***** Exercise material

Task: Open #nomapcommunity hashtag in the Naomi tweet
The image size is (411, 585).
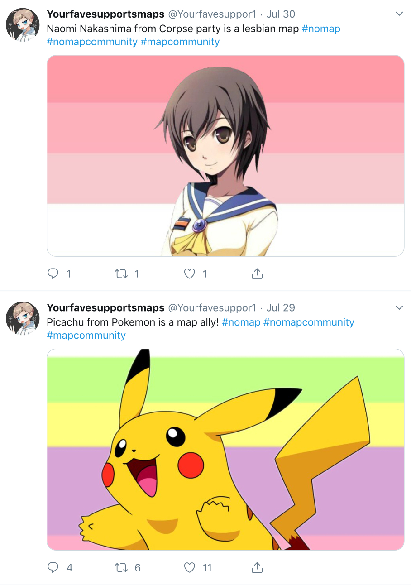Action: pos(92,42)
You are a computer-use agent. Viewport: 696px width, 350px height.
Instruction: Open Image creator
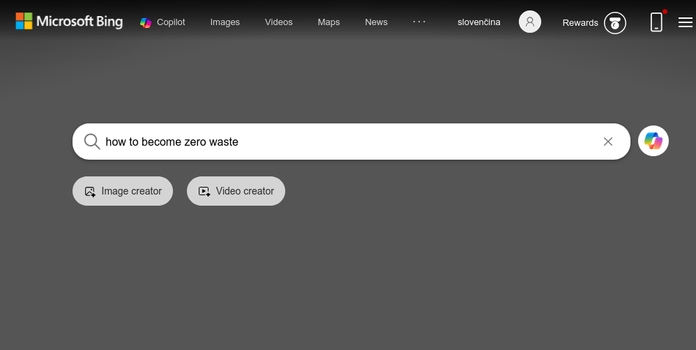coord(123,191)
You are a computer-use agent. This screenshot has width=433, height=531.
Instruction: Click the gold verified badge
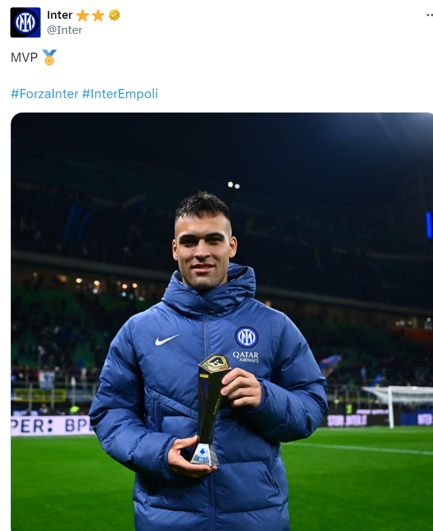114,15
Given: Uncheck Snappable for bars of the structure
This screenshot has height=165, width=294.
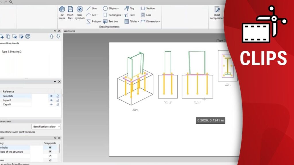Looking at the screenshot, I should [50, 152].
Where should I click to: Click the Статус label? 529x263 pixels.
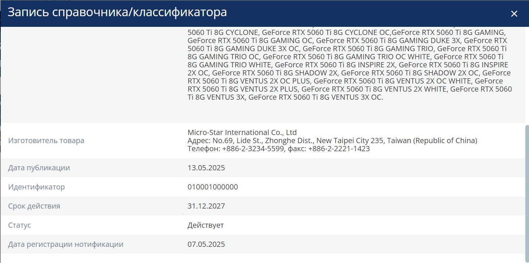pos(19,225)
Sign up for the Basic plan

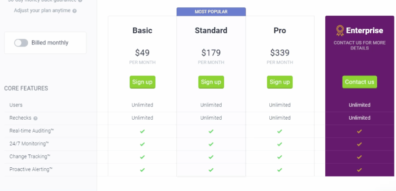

**********

**About this exercise**
Output only these lines, word for word: the line containing "Instruction: Open Image creator" and every line after it through the last line of the data. Omit the pictures.

**Expected output**
Instruction: Open Image creator
coord(123,191)
You are a computer-use agent. This screenshot has width=433, height=531.
Instruction: Click the gold verified badge
114,15
Given: Uncheck Snappable for bars of the structure
This screenshot has height=165, width=294.
Looking at the screenshot, I should [50, 152].
Where should I click to: Click the Статус label? 529x263 pixels.
pos(19,225)
Sign up for the Basic plan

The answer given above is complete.